Little prepared by his early mode of life, Winckelmann did not at first feel at ease in company, but a feeling of dignity soon took the place of education and custom, and he learned very rapidly to conduct himself in accordance with his surroundings. The gratification felt in association with distinguished, wealthy and celebrated people and the pleasure of being esteemed by them everywhere appears. As regards facility of intercourse, he could not have found himself in a better place than Rome.

He himself observes, that however ceremonious the Roman grandees, especially the clerical, appeared in public, at home they were pleasant and intimate with the members of their household; but he did not observe that this intimacy concealed the oriental relation of lord and servant. All southern nations would find it intolerably tiresome to have to maintain the constant mutual tension in association with their dependents which the northerners are accustomed to.

Travelers have observed that the slaves in Turkey behave toward their masters with more ease than northern courtiers toward their princes, or dependents with us toward their superiors. Yet, examined closely, these marks of consideration have been really introduced for the benefit of the dependents, who by these means always remind their superior what is due them.

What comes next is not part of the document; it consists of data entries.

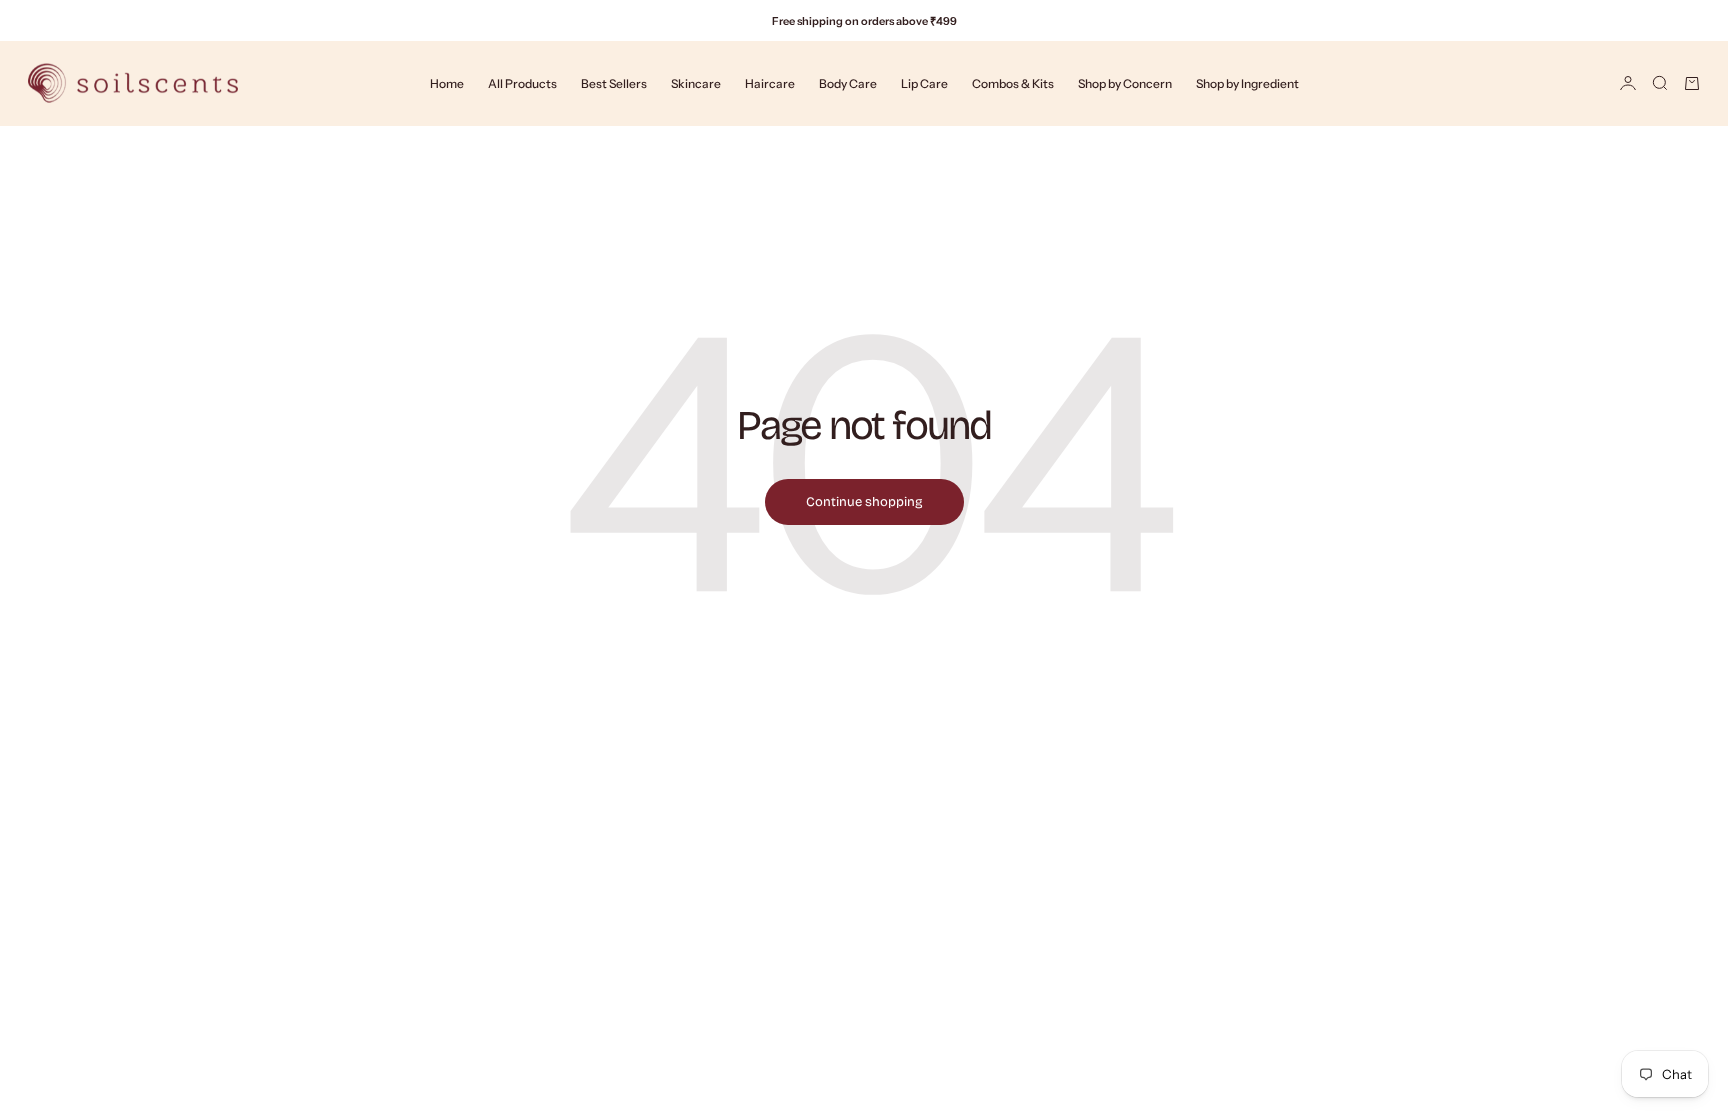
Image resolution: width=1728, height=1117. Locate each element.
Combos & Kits (1013, 83)
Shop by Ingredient (1247, 83)
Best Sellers (614, 83)
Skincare (696, 83)
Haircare (770, 83)
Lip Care (924, 83)
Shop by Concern (1125, 83)
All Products (522, 83)
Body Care (848, 83)
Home (447, 83)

The southerner, however, craves for hours in which to take his ease, and this accrues to the advantage of his household. Such scenes are described by Winckelmann with great relish; they lighten whatever dependence he may feel, and nourish his sense of freedom which was averse to every fetter that might restrain him.

STRANGERS

Although Winckelmann was very happy in his association with the natives, he suffered all the more annoyance and tribulation from strangers. It is true that nothing can be more exasperating than the usual stranger in Rome. In every other place the traveler can better look out for himself and find something suitable to his needs; but whoever does not accommodate himself to Rome is an abomination to the man of real Roman sentiment.

The English are reproached because they take their tea-kettles everywhere along with them, even dragging them to the summit of Mt. Ætna. But has not every nation its own tea-kettle, in which its citizens on their travels brew a bundle of dried herbs brought along from home?

Such hurrying and arrogant strangers, never looking about them, and judging everything in accordance with their own narrow limitations, were denounced by Winckelmann more than once; he vows never to show them about, and yet finally allows himself to be persuaded to do it. He jests over his inclination to play the schoolmaster, to teach and to convince, and indeed many advantages accrued to him through the association with persons important by reason of their rank and services. We mention only the Prince of Dessan, the Crown Prince of Mecklenburg-Strelitz and Brunswick, and Baron von Riedesel, a man who showed himself quite worthy of our friend in his attitude toward art and antiquity.